Mijl, een van de verschillende eenheden van afstand, zoals de statute mijl van 5.280 voet (1,609 km). Hij is afkomstig van de Romeinse mille passus, of “duizend passen”, die 5.000 Romeinse voet meet.
Omstreeks het jaar 1500 werd de “oude Londense” mijl gedefinieerd als acht furlongs. In die tijd was de furlong, gemeten met een grotere noordelijke (Duitse) voet, 625 voet, en dus was de mijl gelijk aan 5.000 voet. Tijdens het bewind van Koningin Elizabeth I kreeg de mijl er nog eens 280 voet bij – 5.280 – krachtens een statuut van 1593 dat het gebruik van een kortere voet bevestigde, waardoor de lengte van de furlong 660 voet werd.

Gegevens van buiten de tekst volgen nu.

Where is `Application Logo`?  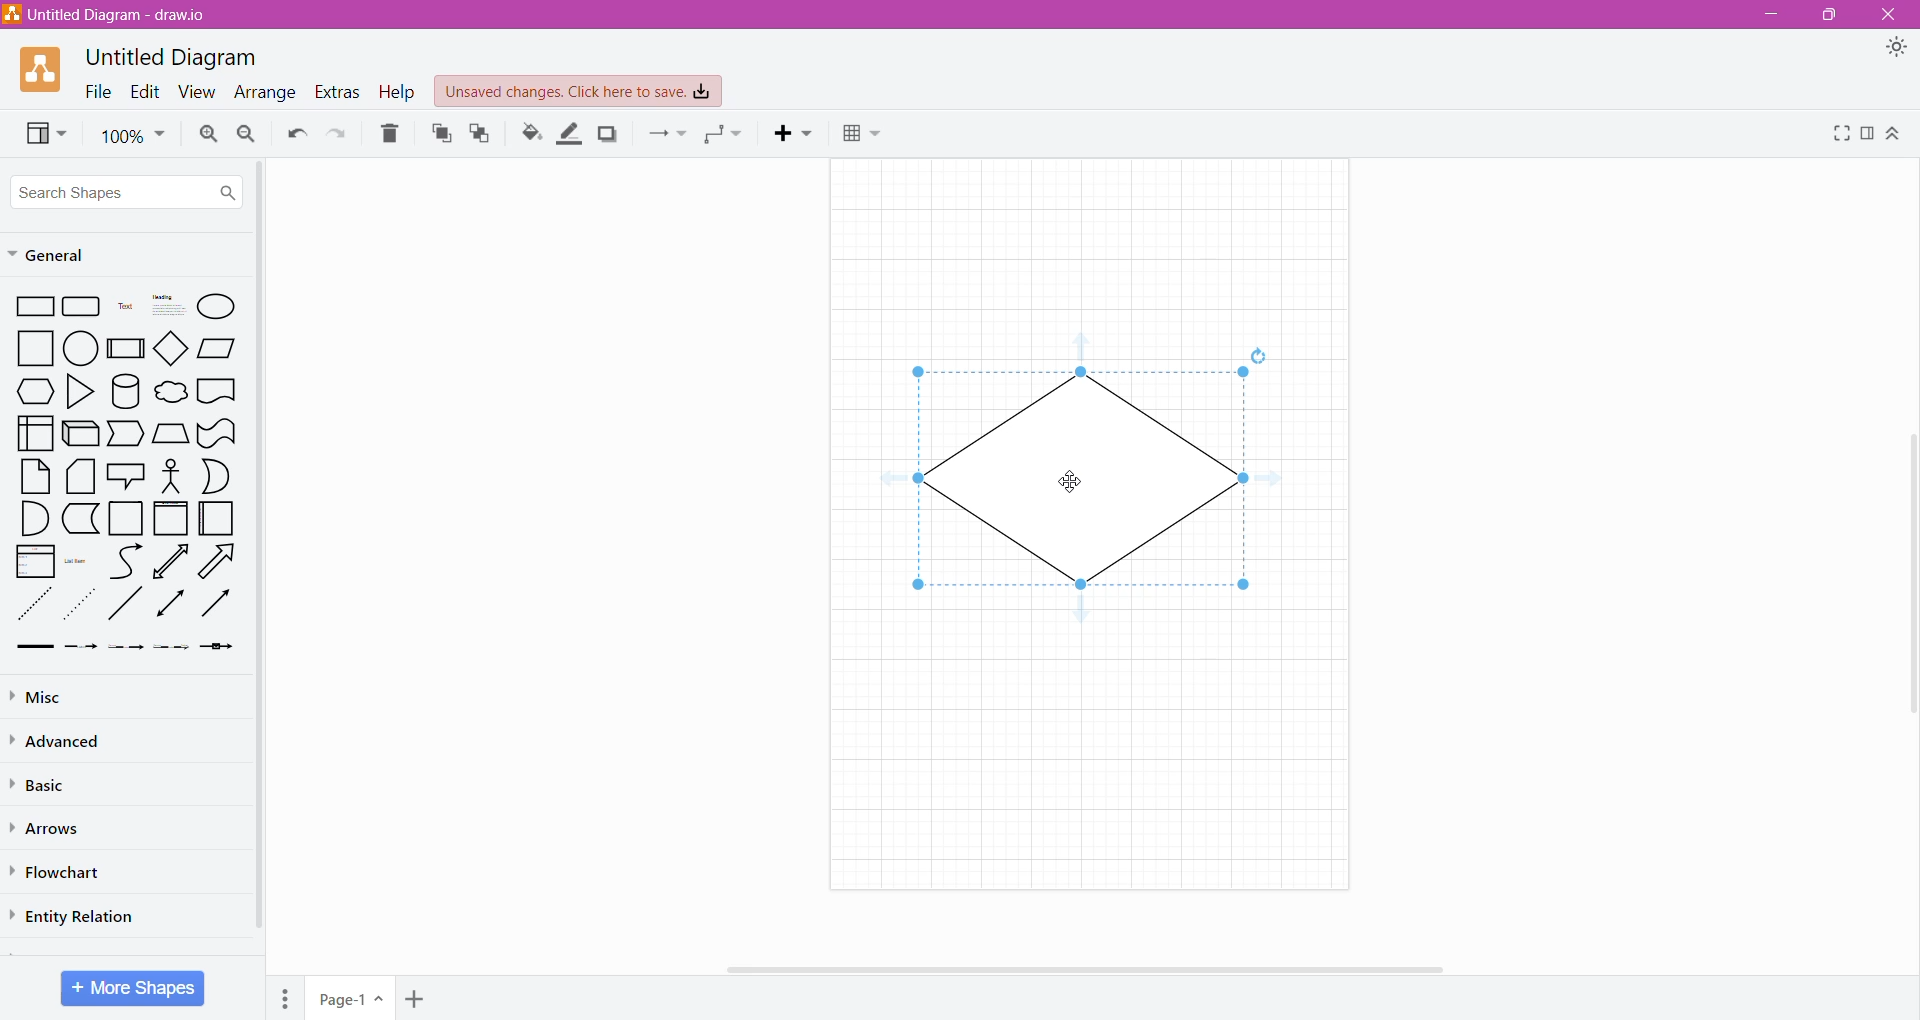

Overal op de Britse eilanden werden langere mijlen gebruikt, waaronder de Ierse mijl van 6.720 voet (2.048 km) en de Schotse mijl van 8.000 voet.
Een zeemijl werd oorspronkelijk gedefinieerd als de lengte op het aardoppervlak van één minuut (1/60 van een graad) boog langs een meridiaan (noord-zuid lijn van de lengtegraad). Wegens een lichte afvlakking van de aarde in polaire breedten neemt de meting van een zeemijl naar de polen toe. Gedurende vele jaren werd de Britse zeemijl, of admiraliteitsmijl, vastgesteld op 6.080 voet (1,85318 km), terwijl de Amerikaanse zeemijl werd vastgesteld op 6.080,20 voet (1,85324 km). In 1929 werd de zeemijl op een internationale conferentie in Monaco opnieuw gedefinieerd als precies 1,852 km (ongeveer 6.076,11549 voet of 1,1508 statuutmijlen), hoewel de Verenigde Staten pas in 1954 overschakelden op de nieuwe internationale zeemijl. De maatstaf wordt nog steeds universeel gebruikt, zowel in de zeevaart als in de luchtvaart. De knoop is één zeemijl per uur.